O nome da CLT, contudo, é incorreto ou, talvez, falso, pois suas
normas referem-se predominantemente à relação entre empregado e empregador e não a todas as
leis sobre o trabalho.
O leitor já pensou em definir
trabalho? Proponho uma alternativa. Trabalho é atividade desenvolvida pelo ser humano com fins
úteis e lícitos. Lendo a definição
sugerida, o leitor dirá que está faltando a remuneração, pois, na
linguagem do dia-a-dia, trabalhar é atividade profissional, de
produção ou de prestação de serviços, que assegura, pelo salário, a
manutenção do trabalhador e de
sua família, conforme resulta dos
artigos 6º e 7º da Constituição. Há
uma ressalva importante. As
ações desenvolvidas em causas
humanitárias, religiosas, de benemerência, sem contrapagamento,
também se enquadram na definição. Trabalho e emprego são coisas diferentes.
O escritor -bem ou malsucedido, não importa- serve de bom
exemplo porque realiza seu trabalho.

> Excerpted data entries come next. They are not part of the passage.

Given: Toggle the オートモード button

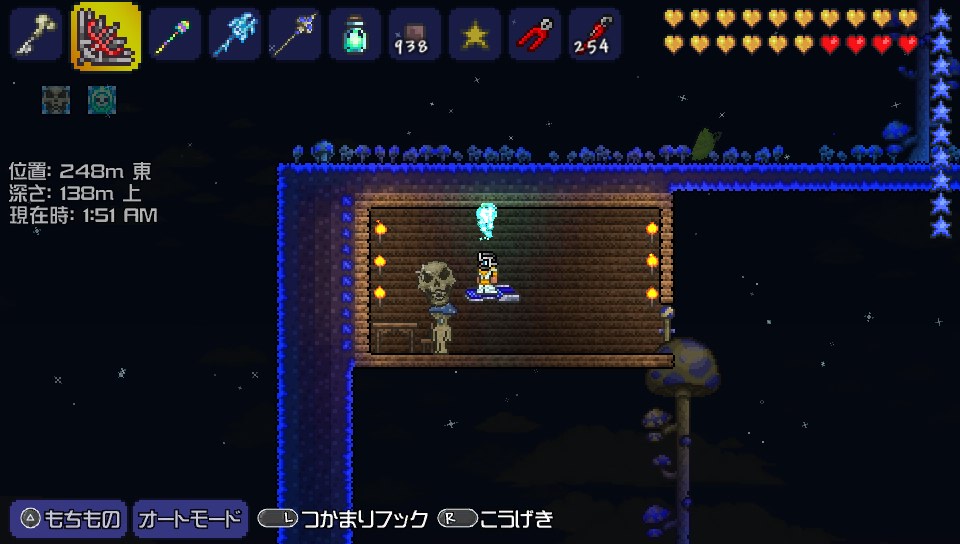Looking at the screenshot, I should (x=190, y=519).
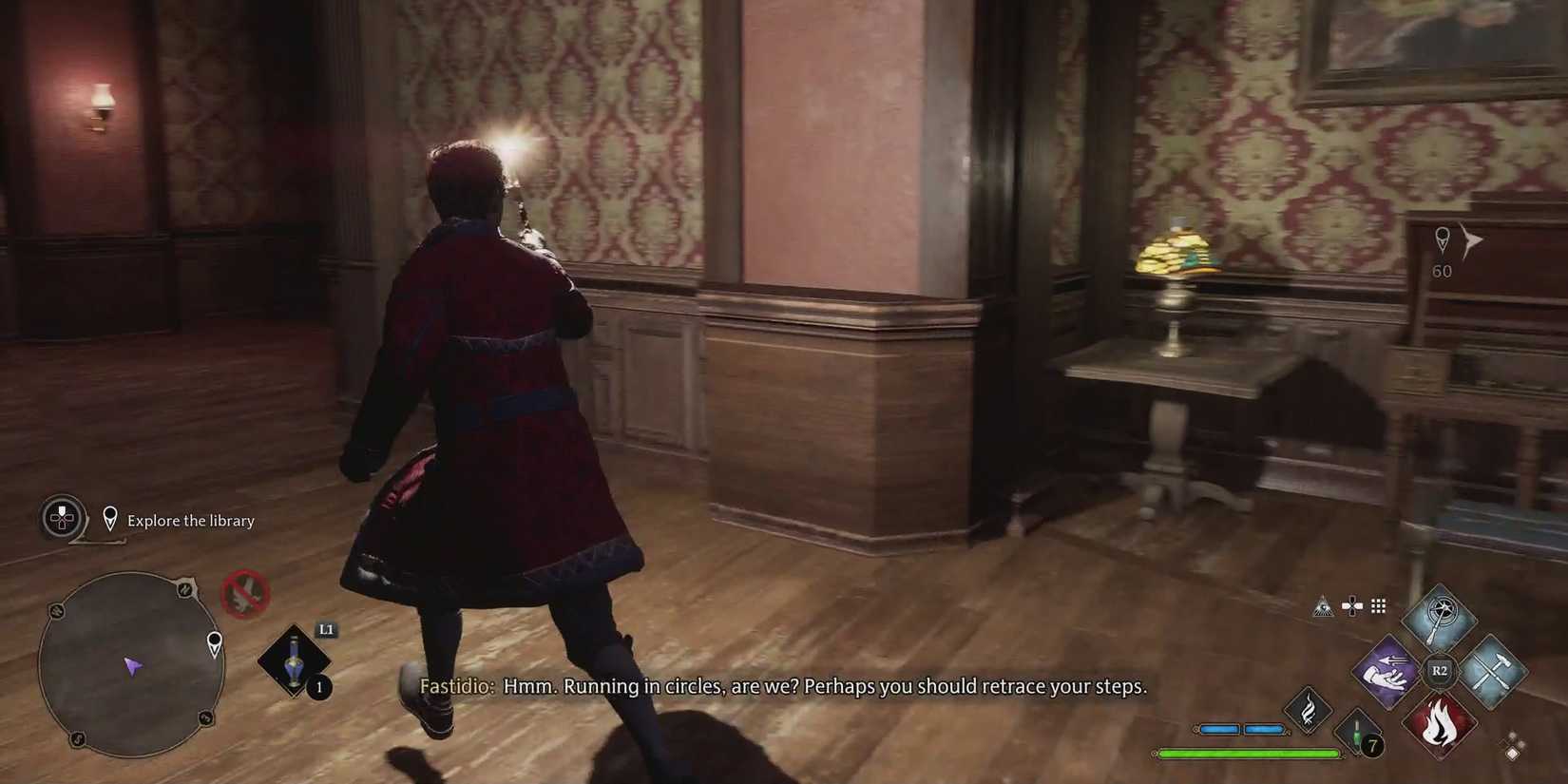Open the spell set grid icon
This screenshot has height=784, width=1568.
click(x=1379, y=605)
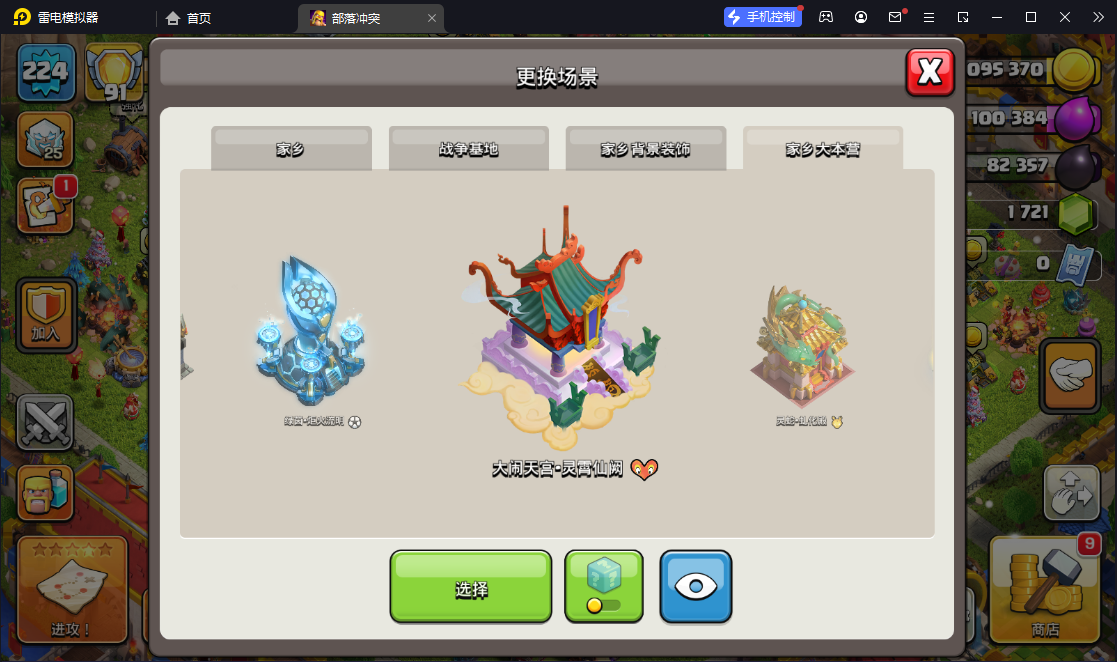
Task: Switch to the 家乡 tab
Action: [x=291, y=149]
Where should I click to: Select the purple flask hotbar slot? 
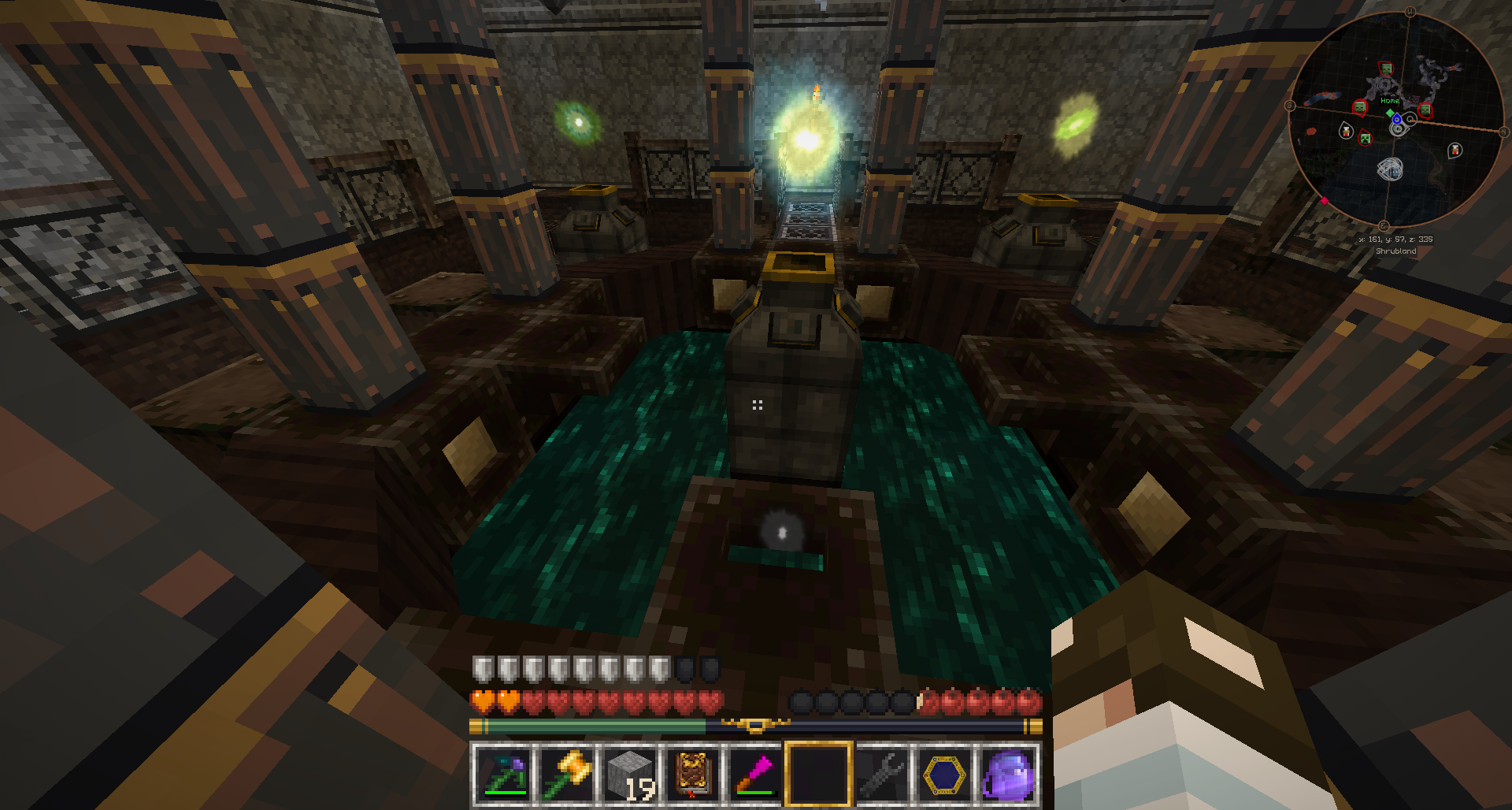(1008, 774)
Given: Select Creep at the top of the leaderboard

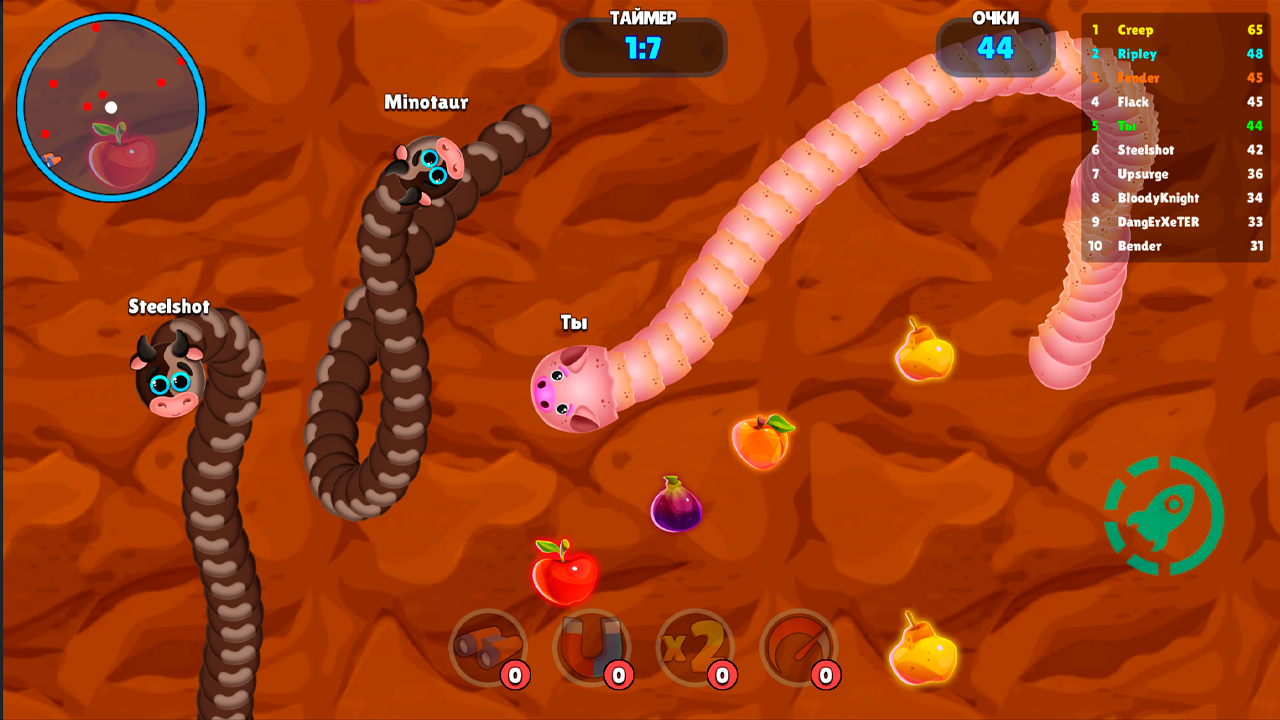Looking at the screenshot, I should pos(1135,30).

De outro ângulo, compreende, paradoxalmente, o chamado trabalho escravo, o do preso e o das freiras integrantes de irmandades religiosas, entre tantos
outros. O trabalho infinitamente
importante da dona-de-casa há
de ser necessariamente considerado. Ainda não tratei do futebolista, do camelô, de catador de papel, da prostituta, injustamente
chamada praticante da vida fácil,
que também trabalham.
De tudo o que ficou dito resulta
a questão óbvia de saber se é possível colocar toda essa gente na
definição proposta no começo ou
admitir alguns e afastar outros.
Tentativa útil para o enquadramento é a de considerar "trabalho a atividade humana, manual
ou intelectual, exercida com vistas a um resultado útil e determinado". É a definição do "Vocabulaire Juridique" da Association
Henri Capitant, dirigido por Gérard Cornu.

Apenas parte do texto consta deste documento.